Recent Catalonia Referendum highlights had put pressure on the EURUSD right from the beginning of the week. Latest official reports point towards a staggering 90% of the votes in favor of the Independence, which had raised concerns among investors.
Political crisis lies ahead for Spain
Since the results point towards a split, the central government from Madrid will face tough negotiations in the near future, as the Catalonia people seem to be in favor of the break. Yesterday clash between the voters and police troops, which had been sent to stop the voting process, had aggravated the situation and now the people are more willing to step forward towards independence.

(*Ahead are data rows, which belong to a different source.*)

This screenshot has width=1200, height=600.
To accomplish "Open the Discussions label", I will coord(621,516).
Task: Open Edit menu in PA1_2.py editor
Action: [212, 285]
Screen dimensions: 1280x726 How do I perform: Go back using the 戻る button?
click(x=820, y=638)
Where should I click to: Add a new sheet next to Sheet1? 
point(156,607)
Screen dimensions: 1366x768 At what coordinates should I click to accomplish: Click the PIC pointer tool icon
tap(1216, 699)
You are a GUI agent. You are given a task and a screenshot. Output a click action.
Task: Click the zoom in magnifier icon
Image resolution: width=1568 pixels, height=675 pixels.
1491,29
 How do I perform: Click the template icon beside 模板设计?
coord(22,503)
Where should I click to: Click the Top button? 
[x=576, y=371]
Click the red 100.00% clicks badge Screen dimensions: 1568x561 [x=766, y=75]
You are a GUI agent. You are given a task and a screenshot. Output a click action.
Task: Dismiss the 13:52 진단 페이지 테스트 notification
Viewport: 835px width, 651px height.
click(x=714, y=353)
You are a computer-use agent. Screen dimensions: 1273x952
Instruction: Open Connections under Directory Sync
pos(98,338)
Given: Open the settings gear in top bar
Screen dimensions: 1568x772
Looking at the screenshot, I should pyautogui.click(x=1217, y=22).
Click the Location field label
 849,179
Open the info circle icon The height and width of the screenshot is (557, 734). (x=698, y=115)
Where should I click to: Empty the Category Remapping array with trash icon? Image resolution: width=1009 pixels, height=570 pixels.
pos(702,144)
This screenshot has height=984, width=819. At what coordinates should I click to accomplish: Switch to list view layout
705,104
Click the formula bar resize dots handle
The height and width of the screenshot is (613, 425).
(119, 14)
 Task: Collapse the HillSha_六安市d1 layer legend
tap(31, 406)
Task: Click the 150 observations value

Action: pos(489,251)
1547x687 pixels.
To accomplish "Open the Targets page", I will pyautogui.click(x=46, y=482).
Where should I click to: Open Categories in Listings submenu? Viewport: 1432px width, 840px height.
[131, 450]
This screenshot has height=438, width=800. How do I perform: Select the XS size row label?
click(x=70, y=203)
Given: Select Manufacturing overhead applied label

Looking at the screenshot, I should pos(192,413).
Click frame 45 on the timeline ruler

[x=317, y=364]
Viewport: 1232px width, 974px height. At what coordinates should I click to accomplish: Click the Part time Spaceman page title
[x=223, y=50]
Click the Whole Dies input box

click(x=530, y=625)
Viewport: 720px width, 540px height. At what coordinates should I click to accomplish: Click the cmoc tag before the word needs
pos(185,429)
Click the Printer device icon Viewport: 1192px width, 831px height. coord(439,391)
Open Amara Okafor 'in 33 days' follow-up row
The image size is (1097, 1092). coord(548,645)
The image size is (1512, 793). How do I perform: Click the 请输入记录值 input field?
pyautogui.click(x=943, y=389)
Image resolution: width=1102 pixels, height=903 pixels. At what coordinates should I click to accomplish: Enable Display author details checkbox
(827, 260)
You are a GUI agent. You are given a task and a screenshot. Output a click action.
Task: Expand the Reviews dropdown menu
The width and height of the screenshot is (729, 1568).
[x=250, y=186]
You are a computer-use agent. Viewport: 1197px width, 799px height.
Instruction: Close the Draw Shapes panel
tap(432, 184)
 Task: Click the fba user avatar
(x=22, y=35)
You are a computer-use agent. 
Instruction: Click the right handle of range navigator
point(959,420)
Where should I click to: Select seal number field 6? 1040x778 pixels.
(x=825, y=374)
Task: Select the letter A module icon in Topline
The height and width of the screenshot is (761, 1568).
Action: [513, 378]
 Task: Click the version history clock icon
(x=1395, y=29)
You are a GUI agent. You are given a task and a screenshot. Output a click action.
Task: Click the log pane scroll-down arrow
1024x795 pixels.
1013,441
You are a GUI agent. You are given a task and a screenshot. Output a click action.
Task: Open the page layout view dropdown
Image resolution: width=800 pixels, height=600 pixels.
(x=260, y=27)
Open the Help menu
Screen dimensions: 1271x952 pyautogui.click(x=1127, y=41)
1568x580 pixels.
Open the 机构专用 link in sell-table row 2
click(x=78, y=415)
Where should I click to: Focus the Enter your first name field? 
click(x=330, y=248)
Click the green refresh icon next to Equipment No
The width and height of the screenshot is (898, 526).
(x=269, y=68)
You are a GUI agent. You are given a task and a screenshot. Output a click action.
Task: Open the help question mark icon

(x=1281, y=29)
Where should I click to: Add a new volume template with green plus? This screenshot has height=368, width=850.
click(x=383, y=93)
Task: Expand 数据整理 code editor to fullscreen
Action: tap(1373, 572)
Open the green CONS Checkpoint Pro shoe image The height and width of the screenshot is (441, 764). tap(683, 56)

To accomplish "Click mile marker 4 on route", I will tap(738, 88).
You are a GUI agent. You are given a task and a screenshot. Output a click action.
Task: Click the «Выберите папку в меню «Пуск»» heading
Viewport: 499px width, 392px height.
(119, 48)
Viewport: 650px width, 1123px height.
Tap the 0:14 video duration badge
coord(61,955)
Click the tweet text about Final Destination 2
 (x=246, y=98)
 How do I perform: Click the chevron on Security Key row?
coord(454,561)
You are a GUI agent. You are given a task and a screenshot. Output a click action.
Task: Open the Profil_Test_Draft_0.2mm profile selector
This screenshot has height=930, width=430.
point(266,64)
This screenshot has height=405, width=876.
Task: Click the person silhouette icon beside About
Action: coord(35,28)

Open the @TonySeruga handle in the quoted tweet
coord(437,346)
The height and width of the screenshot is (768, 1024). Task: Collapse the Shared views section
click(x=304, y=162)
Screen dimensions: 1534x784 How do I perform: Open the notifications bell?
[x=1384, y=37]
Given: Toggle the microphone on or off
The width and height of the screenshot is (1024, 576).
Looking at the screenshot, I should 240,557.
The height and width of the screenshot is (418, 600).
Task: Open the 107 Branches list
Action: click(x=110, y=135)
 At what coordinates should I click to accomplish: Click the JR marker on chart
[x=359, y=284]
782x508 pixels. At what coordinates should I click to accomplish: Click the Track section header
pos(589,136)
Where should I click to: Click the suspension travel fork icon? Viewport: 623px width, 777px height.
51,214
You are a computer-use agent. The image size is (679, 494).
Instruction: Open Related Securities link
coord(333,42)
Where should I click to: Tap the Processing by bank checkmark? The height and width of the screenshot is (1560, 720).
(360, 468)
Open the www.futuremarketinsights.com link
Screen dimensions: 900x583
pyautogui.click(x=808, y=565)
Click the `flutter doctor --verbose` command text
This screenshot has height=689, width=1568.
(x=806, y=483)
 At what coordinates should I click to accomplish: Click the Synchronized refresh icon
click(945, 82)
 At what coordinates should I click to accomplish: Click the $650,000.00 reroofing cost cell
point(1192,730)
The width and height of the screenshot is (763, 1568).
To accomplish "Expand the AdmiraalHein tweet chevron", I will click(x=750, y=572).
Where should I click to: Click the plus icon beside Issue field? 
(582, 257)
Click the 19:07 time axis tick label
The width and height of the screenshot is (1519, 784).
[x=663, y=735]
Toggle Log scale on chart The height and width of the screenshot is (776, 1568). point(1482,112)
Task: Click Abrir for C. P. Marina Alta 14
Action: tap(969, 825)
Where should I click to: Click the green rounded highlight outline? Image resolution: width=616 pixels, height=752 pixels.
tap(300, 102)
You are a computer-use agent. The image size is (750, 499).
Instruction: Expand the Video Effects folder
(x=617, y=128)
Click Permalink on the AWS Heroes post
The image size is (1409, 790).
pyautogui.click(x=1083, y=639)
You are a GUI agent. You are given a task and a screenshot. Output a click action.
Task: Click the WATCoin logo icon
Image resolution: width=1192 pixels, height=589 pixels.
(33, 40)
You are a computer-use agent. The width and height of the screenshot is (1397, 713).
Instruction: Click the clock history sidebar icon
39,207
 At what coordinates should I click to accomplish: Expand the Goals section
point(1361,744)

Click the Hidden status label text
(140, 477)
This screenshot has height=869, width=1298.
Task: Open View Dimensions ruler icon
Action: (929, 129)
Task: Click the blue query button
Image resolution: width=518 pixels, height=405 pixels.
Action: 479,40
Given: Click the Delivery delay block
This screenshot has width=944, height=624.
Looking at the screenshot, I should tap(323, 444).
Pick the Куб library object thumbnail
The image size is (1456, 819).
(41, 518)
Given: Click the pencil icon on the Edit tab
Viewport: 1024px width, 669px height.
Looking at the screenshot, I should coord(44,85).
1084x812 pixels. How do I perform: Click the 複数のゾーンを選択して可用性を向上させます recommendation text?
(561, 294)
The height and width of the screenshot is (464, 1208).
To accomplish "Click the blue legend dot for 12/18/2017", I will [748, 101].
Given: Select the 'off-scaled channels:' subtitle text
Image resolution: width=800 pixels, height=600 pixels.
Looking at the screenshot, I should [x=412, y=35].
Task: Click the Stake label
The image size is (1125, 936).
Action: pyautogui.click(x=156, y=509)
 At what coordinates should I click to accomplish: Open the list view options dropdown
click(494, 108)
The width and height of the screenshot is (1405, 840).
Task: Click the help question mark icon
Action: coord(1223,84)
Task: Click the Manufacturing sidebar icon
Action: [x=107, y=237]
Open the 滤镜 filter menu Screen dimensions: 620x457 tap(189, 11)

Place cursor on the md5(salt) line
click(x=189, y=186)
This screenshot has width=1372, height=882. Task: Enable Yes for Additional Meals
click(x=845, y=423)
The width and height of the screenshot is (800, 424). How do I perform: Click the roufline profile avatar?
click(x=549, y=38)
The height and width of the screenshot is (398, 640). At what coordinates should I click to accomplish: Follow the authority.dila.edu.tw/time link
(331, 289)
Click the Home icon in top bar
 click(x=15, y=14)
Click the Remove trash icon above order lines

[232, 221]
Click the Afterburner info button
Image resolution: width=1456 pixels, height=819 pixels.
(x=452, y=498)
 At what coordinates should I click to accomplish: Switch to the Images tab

EURUSD slumps 80 pips due to Catalonia Referendum Concerns
Looking at our chart above, you can see the performance of the EURUSD since the opening of this week. The price had gapped down by 10 pips at the open and after the gap was filled, the downside continued, with the pair losing around 80 pips, top tick to bottom tick.
So far, the price managed to consolidate for 5 hours, but since the latest news from Spain point towards though negotiations between the Madrid central government and Catalonia officials, the euro could be under pressure against all majors.
Looking at this point, it seems like last week low would be under sellers’ pressure shortly and if the news won’t be positive, with an independence materializing, we could see the euro losing more ground.
The current price action structure does not show that the buyers had regained control over the order flow, so traders will be looking to rejoin the already established bearish trend. By checking the trade.com daily news video you could find more details about the subject.
To sum up, as the political situation from Spain is far from being over, the euro could continue to be under pressure as long as more negative news will continue to come out to the market.